Maj 01/05/2026 : Grâce à la diplomatie grecque, Israël a renoncé à placer les participants de la dernière flotille en détention en territoire israélien. La quasi-totalité des captifs ont été débarqués en Crète.

Deux membres du comité de pilotage de la Global Sumud Flottilla : le Brésilien Thiago Avila, et le Palestinien-Espagnol Saif Abu Keshek, sont toujours retenus par Israël.


Dans la nuit du 29 au 30 avril 2026, l’armée israélienne a intercepté une vingtaine de bateaux (environ 22 selon les sources) dans les eaux internationales, à l’ouest de l’île de Crète (Grèce), soit à plusieurs centaines de kilomètres des côtes israéliennes et de Gaza.

Il ‘agit de la dernière opération « Global Sumud Flotilla ».

Israël a arraisonné les navires, endommagé les moteurs et systèmes de communication sur certains, arrêté environ 175 à 211 militants (selon les chiffres des organisateurs et du ministère israélien des Affaires étrangères) et les emmène actuellement vers Israël. Parmi eux figurent des Français (au moins 11), des Italiens, des Espagnols, etc. Les organisateurs parlent d’« enlèvement » et de « piraterie » en haute mer ; Israël affirme agir pour faire respecter le blocus et empêcher l’entrée d’armes.

Pression sur la Grèce

L’action a eu lieu dans la zone de recherche et sauvetage (SAR) dont la Grèce est responsable en Méditerranée orientale, près de la Crète. Les militants ont lancé des SOS et signalé une perte de contact avec 11 navires. Les garde-côtes grecs n’ont pas réagi (ou pas publiquement), ce qui est critiqué.
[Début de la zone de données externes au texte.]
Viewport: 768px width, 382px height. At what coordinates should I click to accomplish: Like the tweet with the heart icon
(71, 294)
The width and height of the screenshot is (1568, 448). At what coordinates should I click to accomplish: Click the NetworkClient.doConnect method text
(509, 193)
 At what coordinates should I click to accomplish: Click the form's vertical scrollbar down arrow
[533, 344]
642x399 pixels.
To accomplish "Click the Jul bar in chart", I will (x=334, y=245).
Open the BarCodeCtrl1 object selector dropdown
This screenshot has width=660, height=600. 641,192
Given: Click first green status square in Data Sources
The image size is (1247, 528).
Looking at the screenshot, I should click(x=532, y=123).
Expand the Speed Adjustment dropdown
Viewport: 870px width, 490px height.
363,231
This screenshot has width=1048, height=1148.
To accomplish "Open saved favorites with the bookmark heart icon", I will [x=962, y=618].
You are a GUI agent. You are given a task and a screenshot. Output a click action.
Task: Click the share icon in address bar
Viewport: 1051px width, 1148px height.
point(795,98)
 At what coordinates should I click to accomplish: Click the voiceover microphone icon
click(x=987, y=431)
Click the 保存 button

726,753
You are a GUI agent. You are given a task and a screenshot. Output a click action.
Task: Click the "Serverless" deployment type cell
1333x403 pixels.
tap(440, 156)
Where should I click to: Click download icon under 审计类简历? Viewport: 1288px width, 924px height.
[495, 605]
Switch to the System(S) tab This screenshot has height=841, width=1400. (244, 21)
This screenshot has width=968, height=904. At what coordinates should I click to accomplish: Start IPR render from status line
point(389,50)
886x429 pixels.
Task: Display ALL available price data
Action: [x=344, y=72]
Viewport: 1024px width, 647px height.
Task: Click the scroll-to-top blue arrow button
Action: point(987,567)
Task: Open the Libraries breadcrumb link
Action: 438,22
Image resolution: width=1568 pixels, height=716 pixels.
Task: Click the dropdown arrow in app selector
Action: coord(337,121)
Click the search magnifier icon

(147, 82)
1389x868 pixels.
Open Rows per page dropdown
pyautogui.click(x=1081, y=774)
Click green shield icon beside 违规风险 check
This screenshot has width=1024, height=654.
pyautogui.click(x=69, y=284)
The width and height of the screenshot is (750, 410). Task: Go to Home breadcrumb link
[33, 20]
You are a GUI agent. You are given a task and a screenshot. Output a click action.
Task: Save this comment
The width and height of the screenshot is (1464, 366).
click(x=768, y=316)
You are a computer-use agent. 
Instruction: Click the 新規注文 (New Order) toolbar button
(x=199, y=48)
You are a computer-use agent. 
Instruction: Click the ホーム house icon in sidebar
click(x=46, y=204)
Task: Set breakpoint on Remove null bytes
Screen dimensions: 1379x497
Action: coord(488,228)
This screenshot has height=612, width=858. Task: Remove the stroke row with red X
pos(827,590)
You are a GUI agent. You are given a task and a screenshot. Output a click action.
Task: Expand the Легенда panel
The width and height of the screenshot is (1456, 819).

Cela met le gouvernement grec sous pression. La Grèce entretient de bonnes relations avec Israël (coopération militaire, énergie, etc.), mais l’affaire ravive les débats sur la neutralité, le droit maritime et les obligations européennes en matière de sauvetage en mer. Certains bateaux de la flottille ont d’ailleurs fui dans les eaux territoriales grecques pour échapper à l’interception.

Néanmoins, rien n’indique que la Grèce ait activement aidé Israël à arraisonner les navires (contrairement à ce que disent certains activistes). Il s’agit plutôt d’une inaction ou d’une non-intervention qui est dénoncée.